The National Space Club is recognizing Kepler for revolutionizing astrophysics and exoplanet science by expanding the census of planets beyond our solar system and fundamentally altering our understanding of our place in the Milky Way galaxy. The award citation acknowledges the Kepler team’s significant contribution to U.S. leadership in the field of rocketry and astronautics.

“This is an outstanding achievement for the entire Kepler team,” said John Grunsfeld, NASA’s associate administrator for science in Washington. “Kepler continues to surprise and inspire us on a regular basis and I’m delighted to see the team’s pioneering work acknowledged with the Goddard Trophy.”

The trophy will be presented at a 57th Annual Robert H. Goddard Memorial Dinner March 7 in Washington. Previous winners of the Goddard Trophy include NASA’s Curiosity and Mars Science Laboratory team, James A. Van Allen and the Apollo 11 astronaut crew.

Developed jointly by NASA’s Jet Propulsion Laboratory in Pasadena, Calif., and NASA’s Ames Research Center in Moffett Field, Calif., Kepler was launched in 2009. It is the first NASA mission to find Earth-size planets in or near the habitable zone, the region in a planetary system where liquid water can exist on the surface of an orbiting planet.

“Kepler’s determination that most stars have planets and that Earth-size planets are common provides impetus to future missions that will determine whether many planets have atmospheres compatible with the possibility of life,” said William Borucki, Kepler principal investigator at Ames. “The future science enabled by the Kepler results will be one of the mission’s greatest legacies.”

Borucki and the team continue to analyze four years of collected data. Discoveries include more than 3,600 exoplanet candidates, of which 246 have been confirmed as exoplanets. They expect hundreds, if not thousands, of new discoveries contained within the data.
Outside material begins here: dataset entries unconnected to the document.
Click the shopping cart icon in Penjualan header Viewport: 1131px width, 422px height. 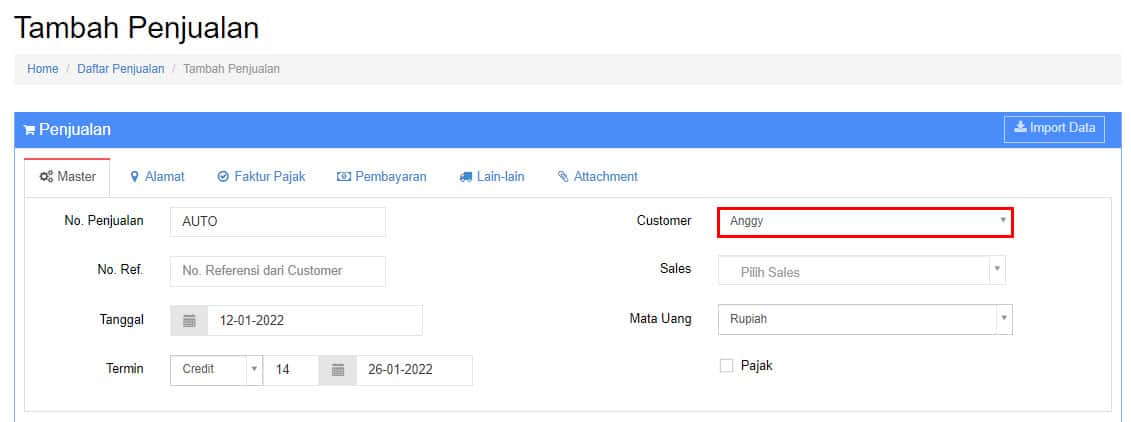coord(30,131)
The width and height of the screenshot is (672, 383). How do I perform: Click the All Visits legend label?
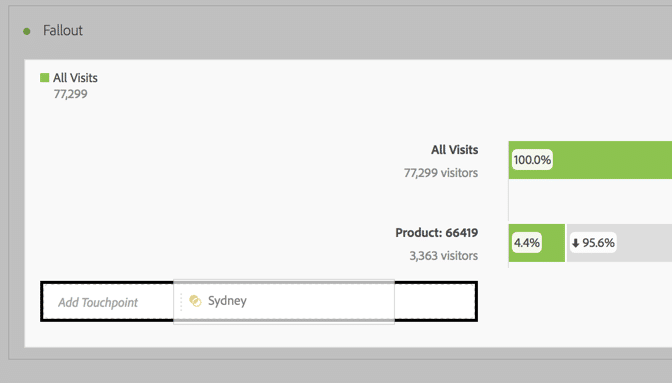point(75,78)
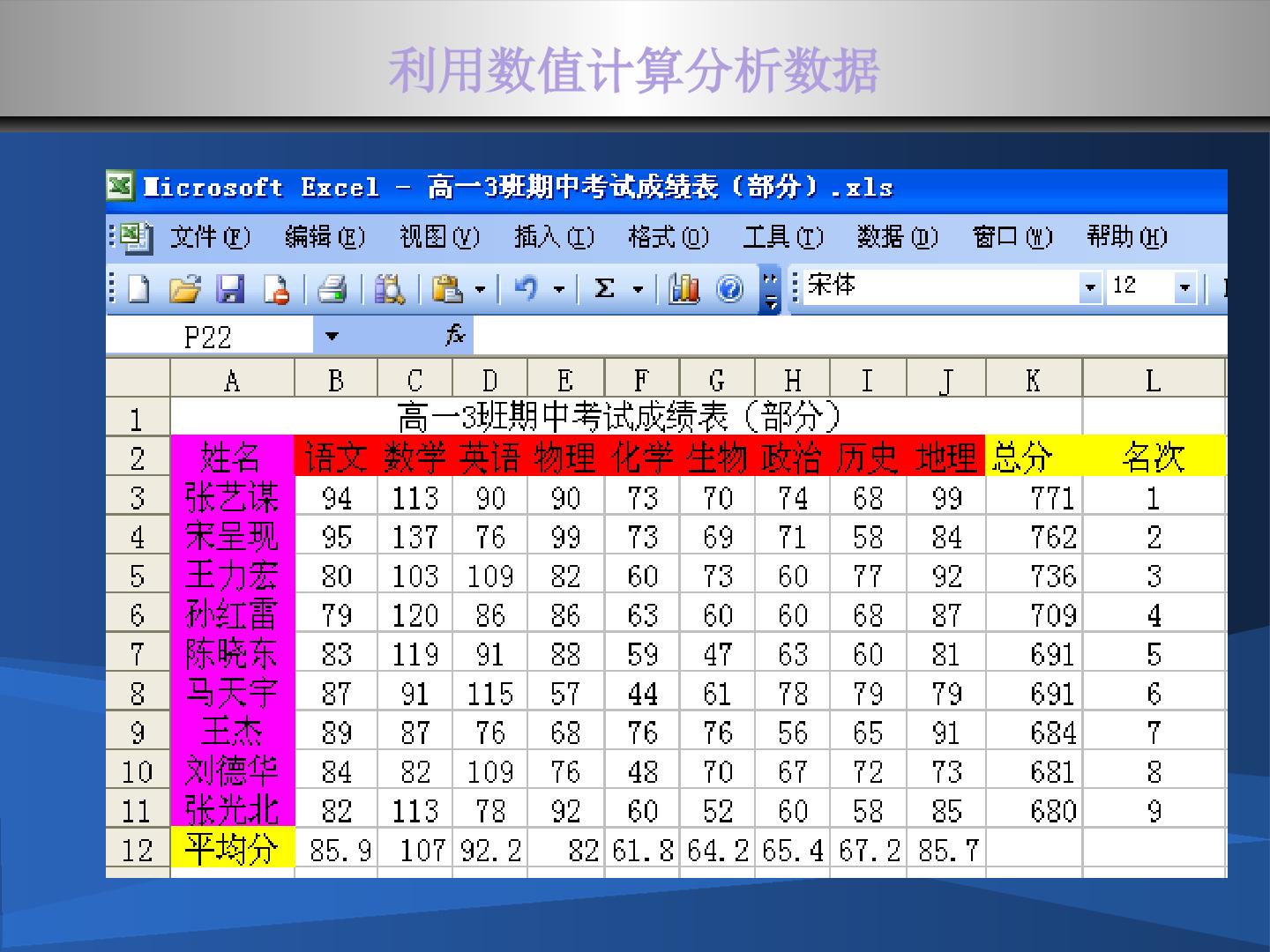This screenshot has height=952, width=1270.
Task: Click the formula bar input area
Action: (x=850, y=336)

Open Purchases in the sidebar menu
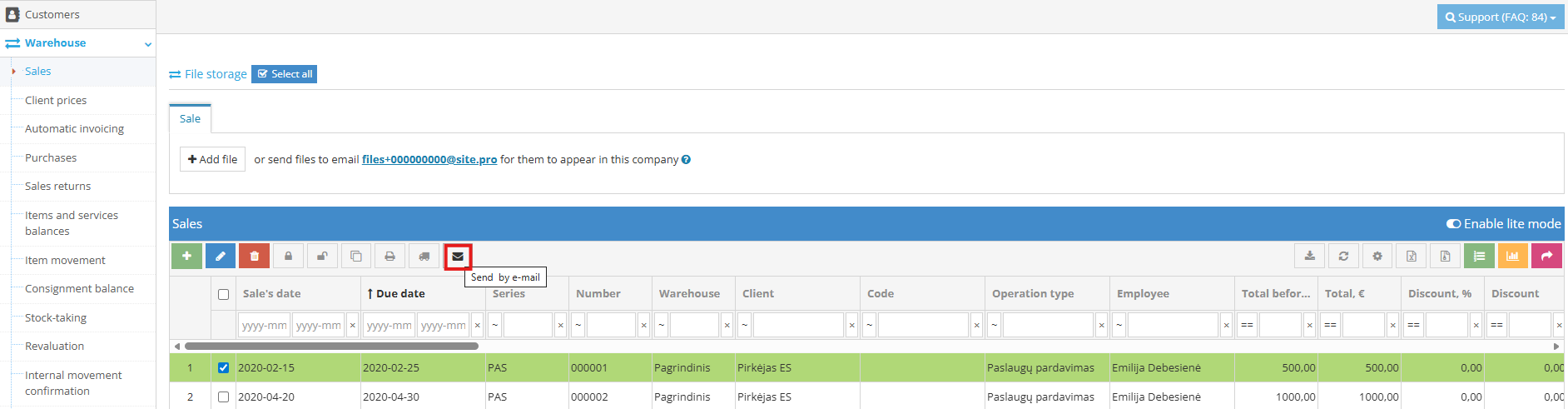51,157
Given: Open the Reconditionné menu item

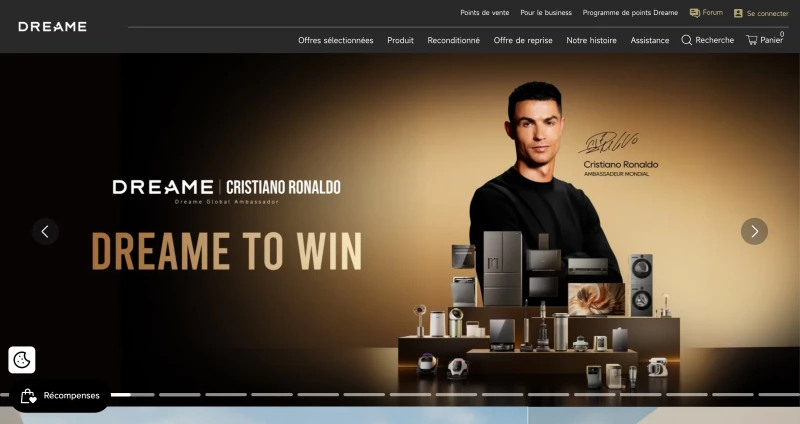Looking at the screenshot, I should (454, 40).
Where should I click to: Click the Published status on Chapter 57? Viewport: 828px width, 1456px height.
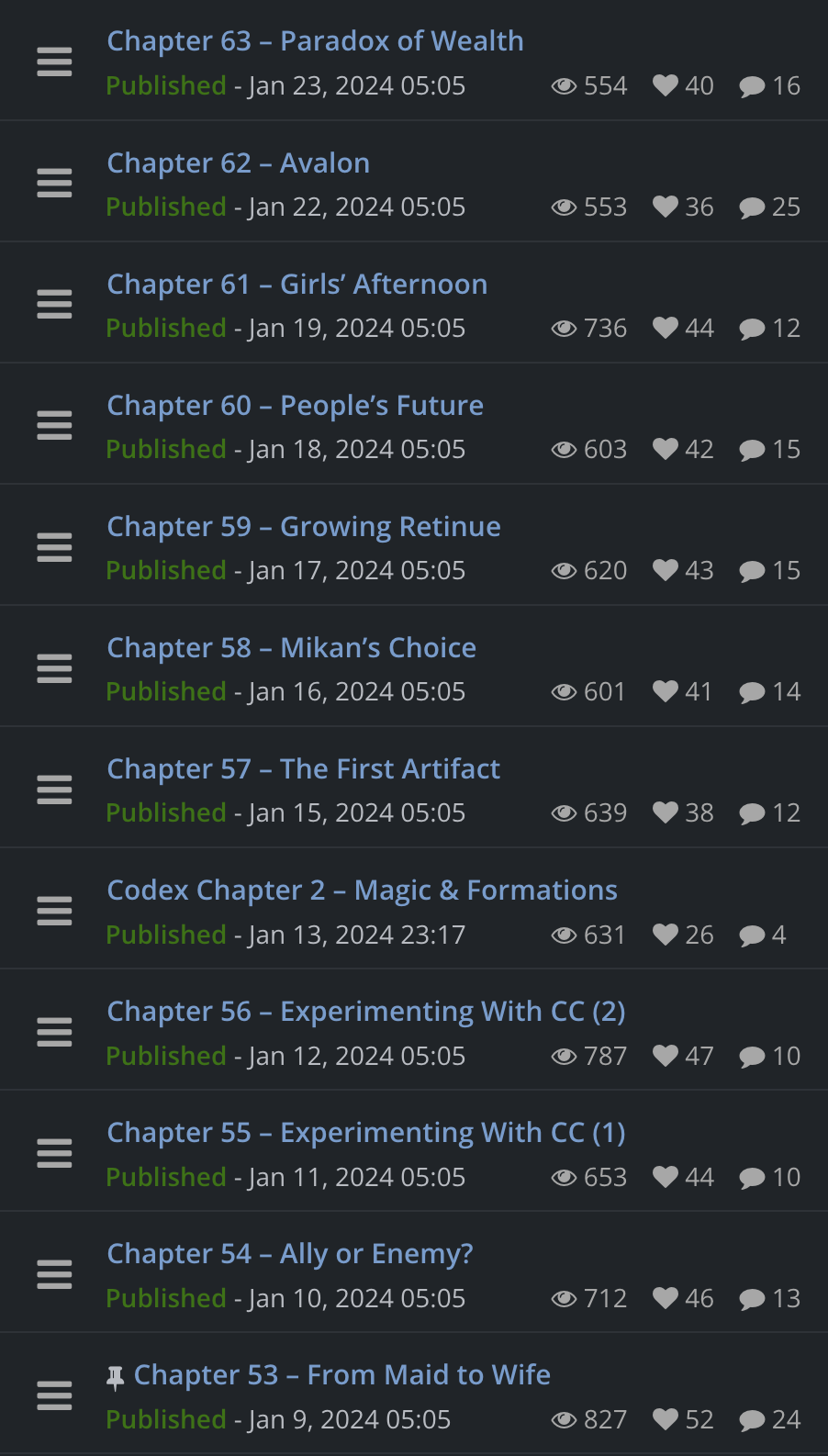[166, 813]
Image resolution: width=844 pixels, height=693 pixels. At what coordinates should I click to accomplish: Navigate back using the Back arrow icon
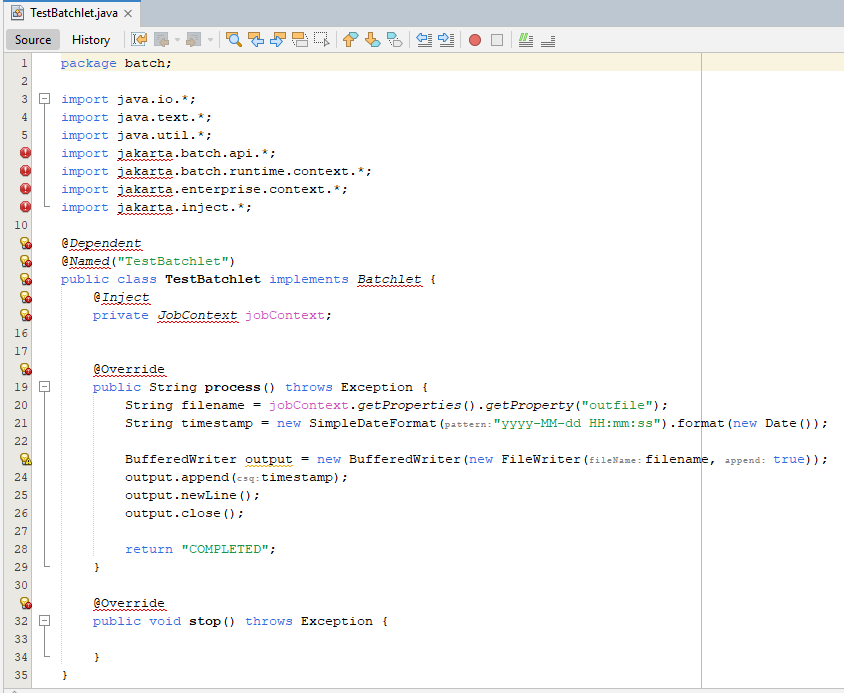tap(162, 40)
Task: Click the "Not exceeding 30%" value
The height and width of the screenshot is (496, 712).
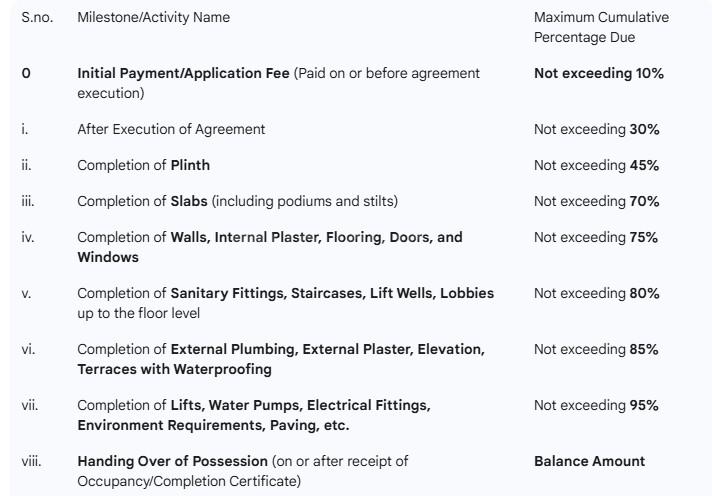Action: pos(596,130)
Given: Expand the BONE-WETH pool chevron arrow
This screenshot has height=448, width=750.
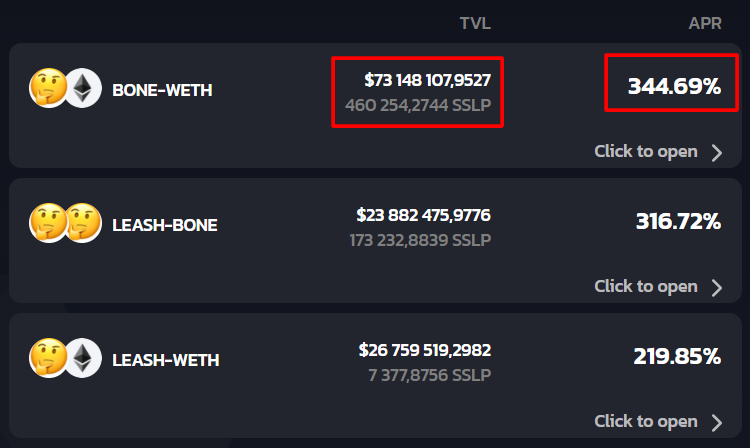Looking at the screenshot, I should point(716,152).
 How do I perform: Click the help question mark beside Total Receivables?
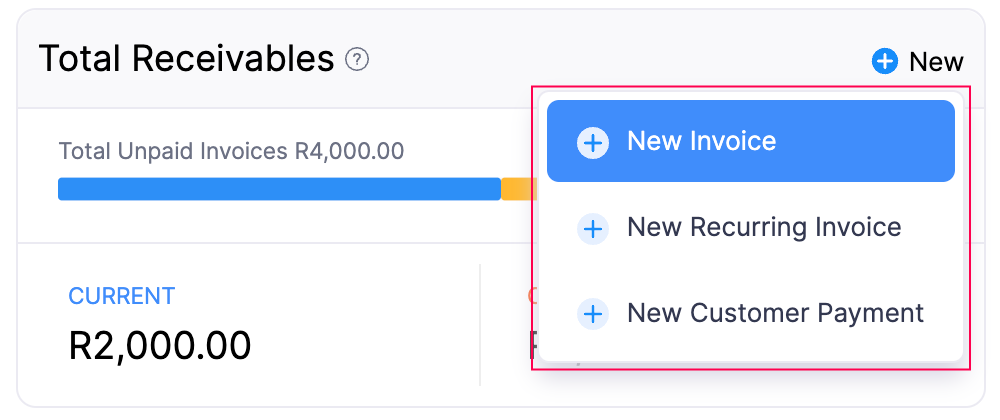357,60
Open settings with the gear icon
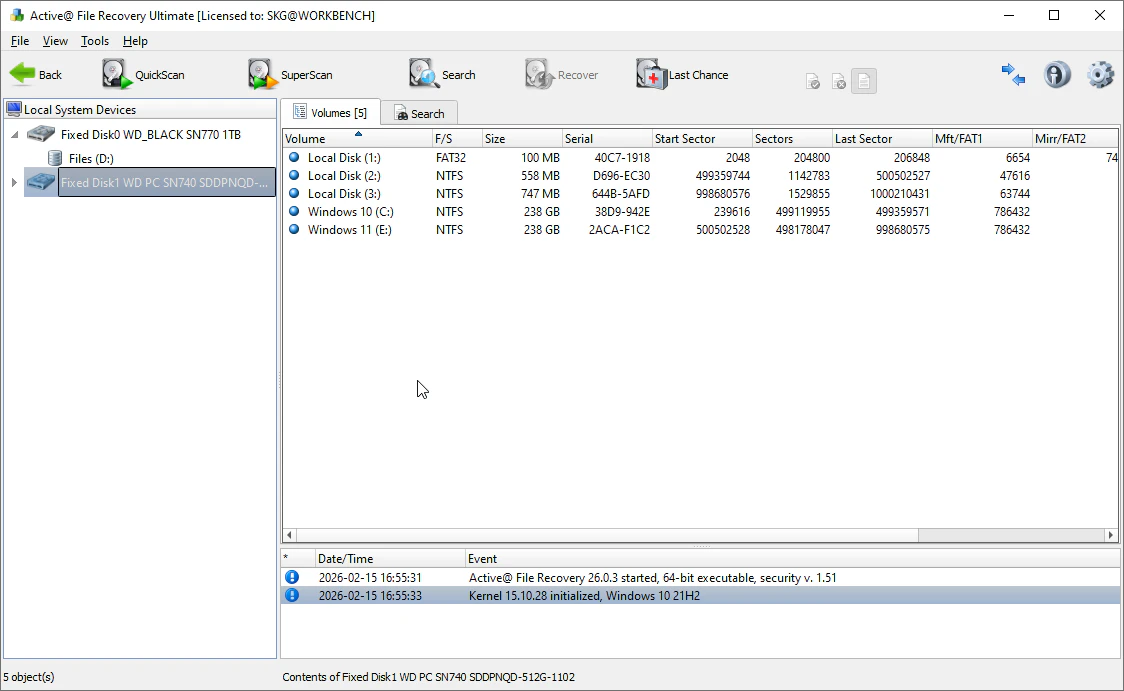This screenshot has width=1124, height=691. 1100,75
This could include discovering long-awaited Earth-size planets in the habitable zone of sun-like stars.

Ames Center Director Pete S. Worden praised Kepler as “a hallmark of Ames ingenuity and humankind’s collective spirit to advance the frontier.” Worden said, “We may come up with ideas no one thinks are possible, but the collaboration of hundreds of scientists, engineers and managers from around the world has taken us closer to answering one of the ultimate questions: Are we alone?”

Jim Fanson, Kepler development phase project manager at JPL, commented on the historical implications of the mission. “Kepler has revolutionized our understanding of solar systems around other stars in the galaxy, and in so doing has transformed our view of our own island home,” Fanson said.

The National Space Club is a non-profit organization devoted to fostering excellence in space activity through interaction between industry and government and through a continuing program of educational support. A full list of 2014 award winners is online at: http://www.spaceclub.org/awards.html.

Ames is responsible for the Kepler mission concept, ground system development, mission operations and science data analysis. JPL managed Kepler mission development. Ball Aerospace & Technologies Corp. in Boulder, Colo., developed the Kepler flight system and supports mission operations with the Laboratory for Atmospheric and Space Physics at the University of Colorado in Boulder. The Space Telescope Science Institute in Baltimore archives, hosts and distributes Kepler science data. Kepler is NASA’s 10th Discovery mission and was funded by the agency’s Science Mission Directorate.

The California Institute of Technology in Pasadena manages JPL for NASA.